The WMI operates a flexible UHV Laser-Molecular Beam Epitaxy (L-MBE) system, designed to meet the special requirements of oxide hetero-epitaxy. It is used for the heteroepitaxial growth of complex oxide multilayers consisting of superconducting, dielectric, (anti)ferromagnetic, ferroelectric, and semiconducting materials. The L-MBE systems is combined with an electron beam deposition and a sputtering system in a UHV cluster tool. In this way it allows for the combination of oxide heterostructures with metallic (superconducting, magnetic) thin films without breaking vacuum.

For the fabrication of superconducting quantum bits and quantum circuits, WMI operates a PLASSYS MEB 550 S4-I UHV system. It allows for the fully automated deposition of superconducting thin films required for the fabrication of Al- and Nb-based superconducting quantum circuits. It consists of a loadlock and two further UHV chambers for sputter deposition of niobium and titanium and for electron beam deposition of aluminium and titanium. The systems is equipped with a flexible sample holder for shadow evaporation and an oxidation chamber, allowing for the controlled fabrication of oxide tunnel barriers required for Josephson junctions. 
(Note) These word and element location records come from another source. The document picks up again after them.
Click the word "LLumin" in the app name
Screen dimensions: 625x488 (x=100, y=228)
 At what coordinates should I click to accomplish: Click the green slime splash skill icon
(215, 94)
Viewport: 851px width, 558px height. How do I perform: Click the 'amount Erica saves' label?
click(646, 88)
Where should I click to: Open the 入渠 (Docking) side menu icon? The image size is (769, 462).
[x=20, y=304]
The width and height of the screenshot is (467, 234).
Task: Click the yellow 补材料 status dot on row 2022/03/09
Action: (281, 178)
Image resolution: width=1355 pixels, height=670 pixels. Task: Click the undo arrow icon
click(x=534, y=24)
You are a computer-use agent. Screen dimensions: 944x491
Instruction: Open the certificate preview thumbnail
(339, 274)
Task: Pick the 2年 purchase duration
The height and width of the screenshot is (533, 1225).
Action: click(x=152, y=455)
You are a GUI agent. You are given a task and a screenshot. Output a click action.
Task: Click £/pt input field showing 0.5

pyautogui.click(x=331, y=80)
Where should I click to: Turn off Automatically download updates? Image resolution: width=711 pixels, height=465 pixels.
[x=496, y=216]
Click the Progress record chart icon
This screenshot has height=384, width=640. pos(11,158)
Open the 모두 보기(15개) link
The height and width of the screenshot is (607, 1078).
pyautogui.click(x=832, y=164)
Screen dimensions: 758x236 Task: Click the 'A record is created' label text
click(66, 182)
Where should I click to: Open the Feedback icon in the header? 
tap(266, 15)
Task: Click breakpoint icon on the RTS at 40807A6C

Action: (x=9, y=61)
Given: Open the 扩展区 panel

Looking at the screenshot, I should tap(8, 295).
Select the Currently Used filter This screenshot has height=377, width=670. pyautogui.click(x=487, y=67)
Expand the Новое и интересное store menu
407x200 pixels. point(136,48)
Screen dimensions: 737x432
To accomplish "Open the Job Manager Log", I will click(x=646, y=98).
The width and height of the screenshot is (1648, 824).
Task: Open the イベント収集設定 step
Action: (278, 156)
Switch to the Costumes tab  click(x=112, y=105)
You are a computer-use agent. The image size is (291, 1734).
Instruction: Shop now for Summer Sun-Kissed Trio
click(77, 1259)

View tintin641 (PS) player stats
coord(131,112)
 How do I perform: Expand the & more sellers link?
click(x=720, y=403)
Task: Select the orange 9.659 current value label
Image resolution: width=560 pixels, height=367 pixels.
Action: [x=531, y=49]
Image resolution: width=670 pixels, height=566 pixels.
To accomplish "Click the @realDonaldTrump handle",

The WMI also operates two UHV sputter deposition systems, which allow for the fully-automated fabrication of complex metallic multilayers of superconducting and magnetic materials. The first UHV system is dedicated to the deposition of high-quality superconducting thin film and heterostructures (e.g. Al, Nb, NbN, NbTi, NbTiN) required for superconducting resonators, trasnmission lines, or superconducting single photon detectors. The second UHV system consists of two separate UHV chambers connected via the joint load-lock chamber. One chamber is dedicated to superconducting materials (e.g. Nb, NbN, Ta, TaN) and the other to magnetic materials (e.g. Fe, Co, Py, CoFe) and nonmagnetic metals (Pt, Ir). By the two-chamber solution, cross-contamination between superconducting and magnetic materials is avoided. However, superconducting and magnetic thin flims can be also combined in e.g. superconductor/ferromagnet heterostructures, as the samples can be transferred between the two chambers under vacuum conditions.